文字通り光速で撃ちだされた槍は、いとも容易く人体を焼き貫くだろう。
対し、ゼルマの対処は同じものだ。
「〈土壁〉」
瞬間、地面から土の壁が出現する。
先程のものよりも厚く、硬い壁。
生み出された土壁が〈光槍〉を受け止め、そして崩れる。
「―――〈光剣〉」
「ッ!」
崩れた土の壁。向こうから現れたのはフェイムの姿と光輝く剣の形。
(遮られた、一瞬の隙に―――!)
土壁を崩したのはゼルマ自身だ。
だが壁を崩すまでの一瞬の内にフェイムは距離を詰めていた。
ゼルマとてこの可能性を考えていなかった訳では無い。
だからこそ着弾し防いだと同時に壁を消滅させたのだ。
しかし、フェイムは既にそこにいた。
(射出と同時に、動き出していたのか………!)
〈光槍〉を放出する際の発光、あれは単に光魔術の副産物では無くフェイム自身の動きを隠す為のものでもあったのだ。
〈光槍〉は見てから防げない。故にゼルマは〈光槍〉の射出とほぼ同時に〈土壁〉を展開した。
だからこそゼルマは動き出したフェイムの姿を捉えられなかった。
その隙に、その一瞬の隙にフェイムは距離を詰めたのだ。
光の剣を構えたフェイムが既に剣を振りかぶっている。
〈光線〉や〈光槍〉とは異なりフェイム自身が振るう形となる〈光剣〉は、その速度自体は他二つよりも劣る。だがその威力は他二つを上回る。
点が貫通するのではない。
面が貫通するのだ。
丁度ナイフを食材に通した時の様に、ゼルマの肉体は切断される。
剣の軌跡は全て断面となり得る。
そして〈土壁〉で防ごうにも、余りにも距離が近い。
既にフェイムはゼルマに肉薄し、剣は今にも抜かれる。
だが、
「――――ッ!?」
既にゼルマは行動し終えている。
足元から現れた土の線………否、鎖がフェイムの四肢を繋ぐ。
手首と足首に土の鎖が巻き付き、フェイムは拘束された。
「―――〈光」
剣を振るうのは不可能と瞬時に判断したフェイムが次なる魔術を詠唱する。
だが、それは叶わない。
フェイムの周囲から土壁が伸び、彼女の周囲を覆った。
その姿は土で出来たドーム。決闘の際にゼルマが見せた防御を拘束に転用したものだ。
「さて、これで十分か?」
光魔術の弱点は熱にも強く、光を遮断する物理的な防御。
魔力によって生み出された土の防壁は硬く、〈光線〉や〈光槍〉を通さない。
ましてフェイムを取り囲む土のドームは彼女の周囲を丁度取り囲む程度の大きさしかなく、彼女がより高威力の魔術を用いて脱出しようとすれば彼女自身も被害を被る。
「遅延魔術ですか」
土壁一枚を隔てたドームの中からフェイムの声が聞こえた。
「一体いつから準備されてました?」
「最初の会話から万が一に備えてな」
「その時から距離を詰めてくると?私は光魔術を使っているのに?」
「『被害を出さない』のなら距離を詰めるのが普通だろう」
「そうとは限らないのでは?」
「だから万が一だ。結果正解だった」
もし近づいてこなくてもゼルマ自身が近づけば遅延された魔術は問題なく発動できる。
元々光魔術に距離は殆ど関係ないのだから、デメリットにはなり得ない。
「お見事でした。流石は大賢者様ですね」
中から拍手の音が聞こえる。
僅か数分にも満たない攻防だったとはいえ、かなり危うい状況だったゼルマからすれば素直に受け取れない称賛だった。
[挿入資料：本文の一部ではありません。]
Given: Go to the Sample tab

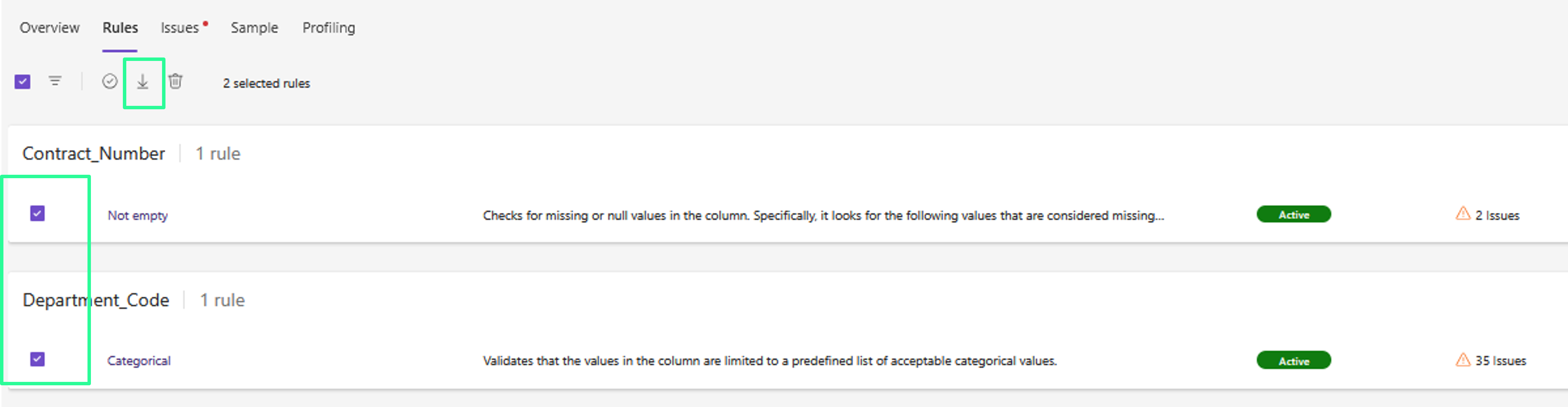Looking at the screenshot, I should click(x=254, y=28).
ゼルマが魔術を解除し、ドームが崩れ中からフェイムの姿が現れた。
少々汚れている箇所もあったが、姿自体は先程と何一つ変わらない。
「魔術陣を使わなかったのは何故でしょうか?」
「………必要だったか?」
「そうですね。未熟な私には不要なものでした」
本当は使えないのだが、言わない。
「ですが安心しました。これで課題も何とかなりそうです」
「………課題?」
「はい、課題です」
「ちょっと待て。何でお前の課題と俺が関係あるんだ」
いきなりのフェイムの言葉に思わず問い返す。
「はい、大賢者様には私と一緒に新星大会に出場して頂きたいのです。それが課題なんです」
「………はぁ?」
奇しくも同じ様な会話が既に行われていた事を、ゼルマは知らない。
「では行きましょうか、大賢者様………おっとゼルマ様の研究室へ」
「ちょっと待て………というか様は止めろ!」
最高学府の校舎に向けて歩き出したフェイムをゼルマは追った。